▶ _Work to do_:
Return the part of the post on leadership in higher education between "Caveats for Leaders: Pay" and "to suck up.", inclusive, copied word for word.

▶ _Selected excerpt_:

━━━━━━

Caveats for Leaders: Pay attention, listen including gossip!

19 Sep

In my positions in higher education I have always had access to the head folks, the chancellors, the presidents, the provosts. In some few cases I have found them to be thoughtful, innovative and intelligent people. In far too many cases they seem to have gotten their jobs by a combination of luck, not pissing anyone off and favoritism, nepotism or their ability to suck up.

Not surprisingly those who get their jobs using those tactics value those tactics in others. If it was good enough for me it should be good enough for anyone. In my humble opinion one of the reasons America seems to be having severe difficulties in a variety of ways these days is the dearth of effective, courageous, honest leadership.

” Leaders” are so busy trying to keep their jobs that their primary motivation and vision seems to be to not say anything that could upset anyone.  Any mother can tell you that this is a zero sum game. If you have three children, or even two, possibly even one, trying to never say anything that upsets them while trying to accomplish something is not going to work. Although employees at a university are not necessarily children ( some could definitely pass as children) they do need leadership and they need oversight.

Leaders are supposed to lead. That means they think, they gather information, they consult with other people, they examine systems and make recommendations for change or improvement and they above all listen!!! Pay attention to what you learn and use it to forge a position and go ahead, full speed ahead, with transparency and disdain for naysayers. You already considered their arguments before you made your decision. Leading by consensus is not leading, it is chairing a committee.

I had the chance to speak with the chancellor at one of my institutions a few years back. He wanted some advice and came to my office, which scared the crap out of my assistant. I guess she thought he had come to fire me. Anyway, at the time my boss, who was at the time not a direct report of his, but was part of his cabinet, had fallen in love and was coming to work, if we were lucky, once a week. Sometimes he disappeared for longer. People on campus were asking me where he was and I was having to make decisions and keep the office going without any real authority to do so.

Chatting with the chancellor I mentioned that perhaps some people needed a bit more oversight, trying to give him a hint about what was going on in my office and other places on campus where some directors and other administrators were out of control. His response to me was ” We hire good people and let them do their jobs, we cannot micromanage.” I could not rat out my boss because that, for some reason, would have reflected badly on me , but what I really wanted to do was jump up and yell: “Making sure people come to work is not micromanaging! Neither is making sure they deposit cash from the sales of tee shirts into university accounts rather than stashing it in their pockets! Listen up! Crap is going on you have no idea about and if I tell you about it I am the one who will get into trouble for going over my bosses head! Pay attention to what I am trying to tell you! All kinds of illegal, unethical, underhanded, wrong, twisted, nasty things are going on here that you either do not know or do not want to know! Wake up!”

━━━━━━

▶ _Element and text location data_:
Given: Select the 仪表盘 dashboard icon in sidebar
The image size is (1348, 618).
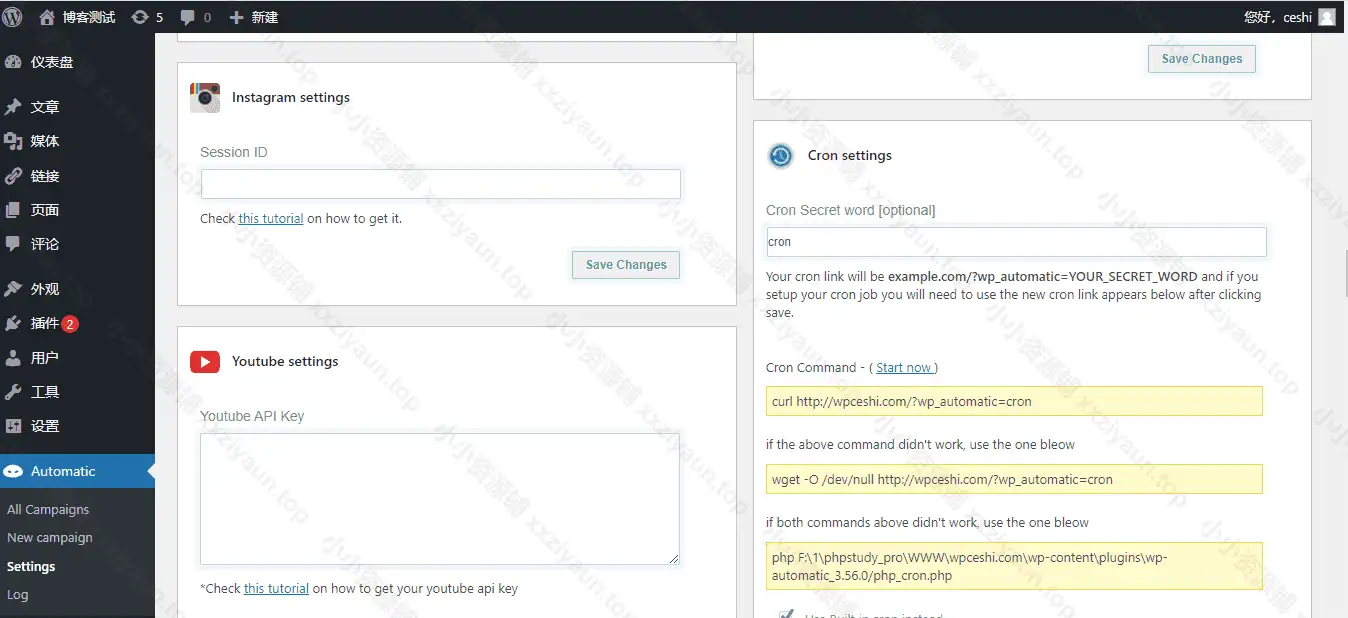Looking at the screenshot, I should pyautogui.click(x=14, y=62).
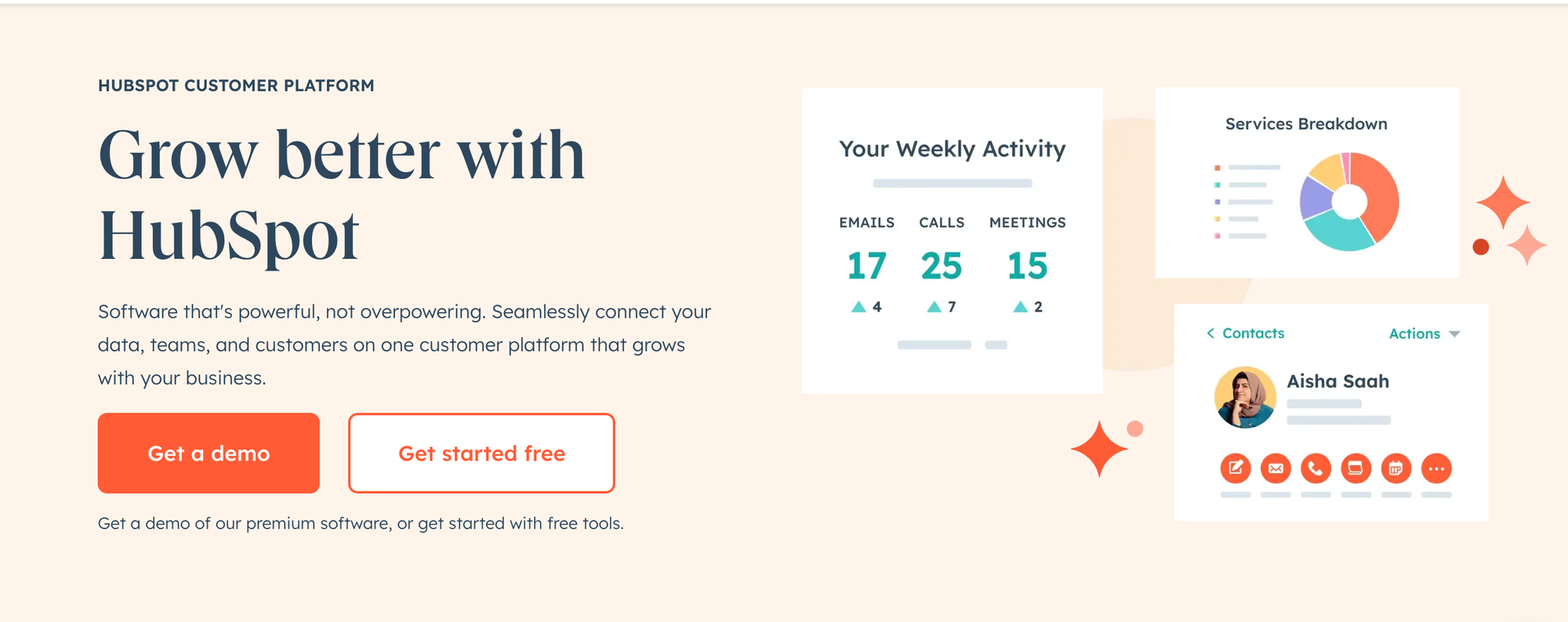The height and width of the screenshot is (622, 1568).
Task: Click the Call phone icon for Aisha Saah
Action: coord(1316,468)
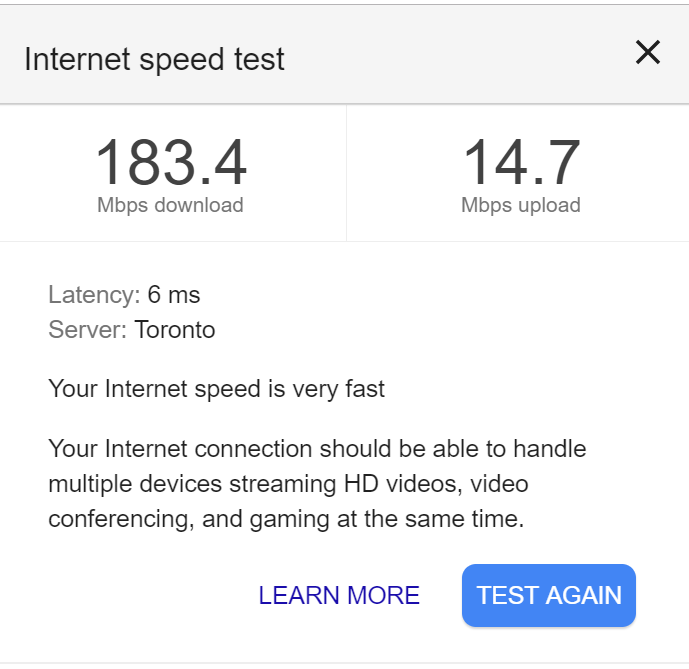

━━━━━━

▶ _Written response_:
Caveats for Leaders: Pay attention, listen including gossip!

19 Sep

In my positions in higher education I have always had access to the head folks, the chancellors, the presidents, the provosts. In some few cases I have found them to be thoughtful, innovative and intelligent people. In far too many cases they seem to have gotten their jobs by a combination of luck, not pissing anyone off and favoritism, nepotism or their ability to suck up.